Ken Carlson, professor of civil and environmental engineering and director of the Gas Technology Center at Colorado State University, breaks down the major issues confronting the oil and gas industry into four segments: efficiency, water, transportation and renewables. He explained in an interview with the Business Report:
Question: Where are producers looking for ways to streamline operations?
Answer: Colorado’s oil and gas companies are working to be more efficient before they even drill a well. Instead of purchasing oil and gas leases in a checkerboard fashion, they are now purchasing them so that they are contiguous to each other. This layout allows them to use centralized infrastructure, decrease the scale of water delivery and water collection, and use fewer drilling crews.

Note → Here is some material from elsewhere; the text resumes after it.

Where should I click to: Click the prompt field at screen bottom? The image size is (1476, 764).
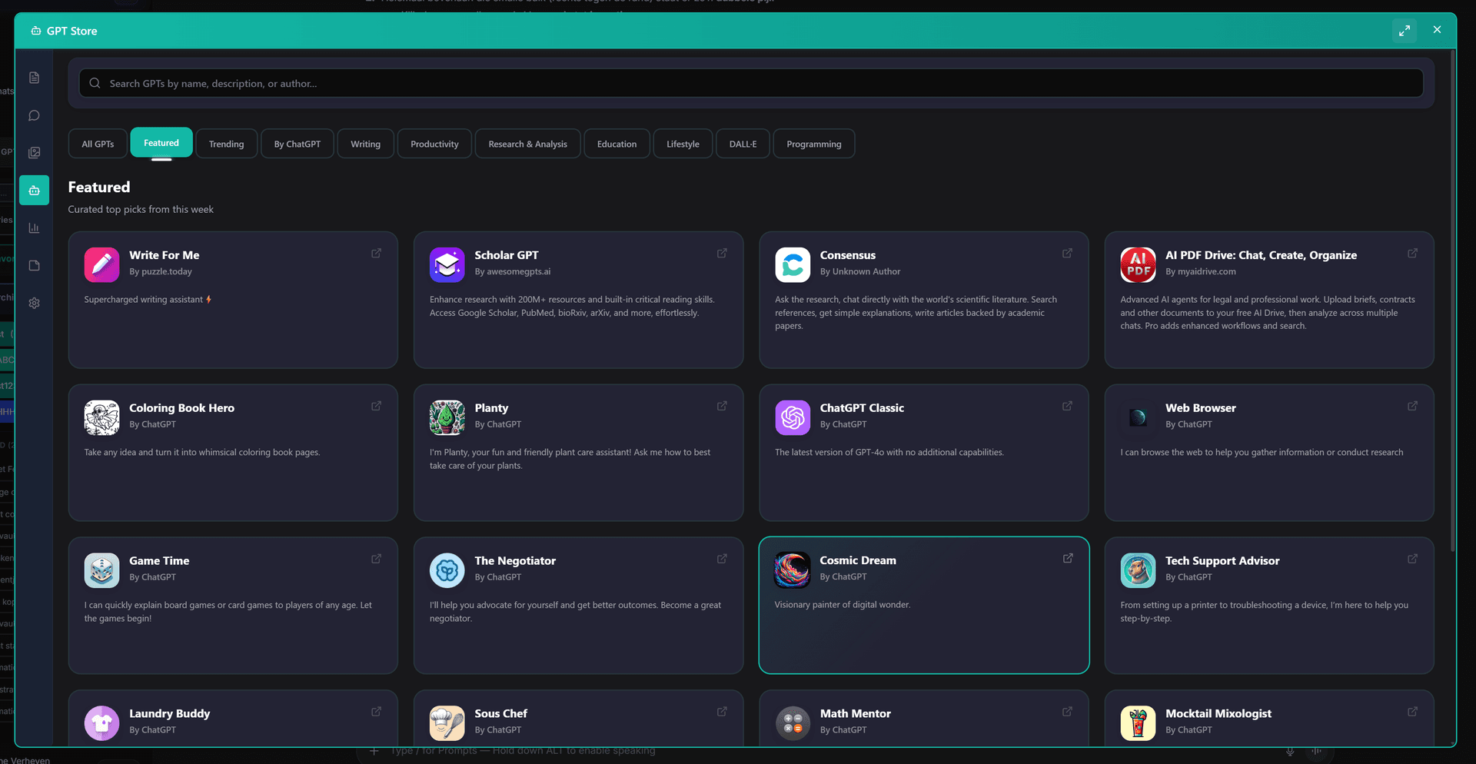(x=692, y=750)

The advantages are fewer trucks, fewer air emissions, less disturbance of the environment and fewer traffic accidents. The biggest benefit is a reduction in costs. By concentrating the infrastructure for numerous wells in one place, costs go down.
One big concern about the development of oil shale is the emission of greenhouse gases from the operations. The industry knows that some methane is being released but it doesn’t know exactly how much. That’s why finding a way to gauge the leak and to find uses for that wasted methane is at the top of the agenda for energy researchers.
Q: Water is a scarce resource in Colorado. Are there breakthroughs in the future that will help producers be better stewards of the water they use and produce?
A: Water pollution and water recycling connected to fracking operations have been major hot-button issues in the state, so researchers are working with industry to come up with viable solutions. The state of Colorado and the Colorado Oil & Gas Association are testing out a new system that will monitor groundwater contamination in real time.
We’re in the process of putting together a demonstration site that would install what we’re calling surrogate water monitors. They measure things in real time that are related to contamination from oil and gas operations, but not the actual contaminants themselves. This project will go into operation in Weld County this summer.
As far as what to do with all of the contaminated water that is produced as part of fracking operations, CSU is developing tools that would allow the industry to clean it up and release it back into the environment more efficiently. Our belief is that when we can do it more efficiently, they’ll be driven to do it. We’re trying to create a market incentive to recycle water, without regulation.
Q: Oil and gas companies are under tremendous pressure to reduce the impact of their vehicles. Can electric vehicles play a significant role yet?
A: Because electric vehicles won’t replace fossil fuel-powered ones in the near future, the challenge is to find ways to make these vehicles more efficient. CSU’s Engines and Energy Conversion Laboratory is working on a way to convert diesel engines to natural gas.
A lot of oil field operations, drilling and fracking engines are diesel. There’s a push to convert those to natural gas, the fuel that is there. Why not use the fuel that is there? It is cheaper and much better for the environment. Diesel has a lot of air contaminants, air emissions. It is more expensive and they have to bring it in, which means more truck traffic.
Q: Are there ways to use stable, consistent traditional fuels in tandem with the highly variable renewable resources, such as wind?
A: There are ways to pair natural gas resources with wind. Because wind energy is intermittent, it needs to be used with a fossil fuel that can be turned on and off quickly. Coal is not very nimble, but natural gas can fire up and dispatch quickly. We have several researchers working on how to integrate the two into the electric grid.